致病性耶尔森氏菌PCR扩增多态性的研究

目的为了解不同来源的鼠疫耶尔森氏菌和不同血清型的小肠结肠炎耶尔森氏菌及假结核耶尔森氏菌（ＰＴＢ３）的遗传学差异。方法使用随机引物扩增多态ＤＮＡ（ＲＡＰＤ）技术。结果鼠疫耶尔森氏菌和假结核耶尔森氏菌的扩增主带型相似，而与小肠结肠炎耶尔森氏菌的差异较大；不同来源的鼠疫耶尔森氏菌株ＲＡＰＤ图谱亦有细微差别。小肠结肠炎耶尔森氏菌不同血清型的菌株以及同一血清型不同来源株的ＲＡＰＤ亦有较大差异。这为耶尔森氏菌更进一步的分型提供了一种新方法。此外，还根据小肠结肠炎耶尔森氏菌肠毒素基因设计了一对引物，将７个血清型６６株小肠结肠炎耶尔氏菌分成两组，一组的扩增为预期的２８９ｂｐ片段，另一组为约２００ｂｐ的片段。结论实验表明，鼠疫菌和假结核菌可以通过ＲＡＰＤ和其它生物学技术相结合加以区分。使用ＲＡＰＤ技术可对同一血清型不同来源的小肠结肠炎耶尔森氏菌进行更进一步分型。上述方法可用于分子流行病学调查。

Random amplified polymorphic DNA analysis of pathogenic yersinia species

Objective To identify the genetic differences of pathogenic strains of Yersinia enterocolitica,Y.pseudotuberculosis and Y.pestis . Methods Random amplified polymorphic DNA (RAPD) the method was used.

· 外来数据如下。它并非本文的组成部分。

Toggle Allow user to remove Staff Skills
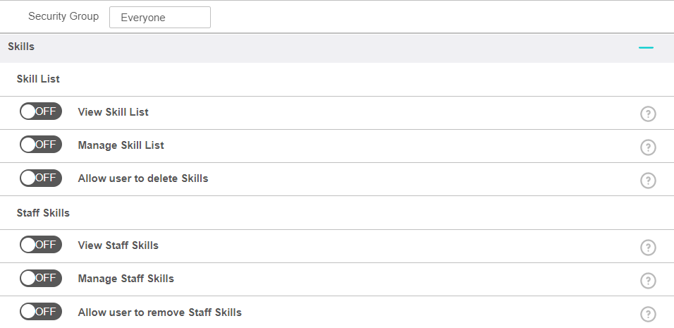 41,312
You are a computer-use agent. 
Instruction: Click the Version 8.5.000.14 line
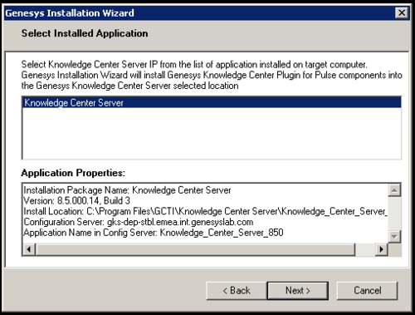(76, 200)
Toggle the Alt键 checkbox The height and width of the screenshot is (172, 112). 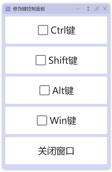pos(45,90)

Results RAPD profiles of Y.pestis and Y.pseudotuberculosis strains were quite similar, and the that of Y.enterocolitica. differed significantly from those two.The strains of Y.pestis from different origins could be different and the RAPD method can be used for distinguishing them from each other. Conclusion The experiment indicated that the bacteria can be completely identified by intergrating RAPD technology and biological method otherwise Y.pestis and Y.pseudotuberculosis could be confused if only RAPD method was used without biological data.However,sero intratypic as well as same specice differentiations,it is difficult to be accomplished only with biological method.The refer in RAPD is most useful for investigation of the origing of infection.In addition,using a pair of primers designed from Yersinia enterocolitica enterotoxin gene,66 strains of 7 serotypes Yersinia enterocolitica could be divided into two groups: one with 289bp fragment the other with 200bp fragment.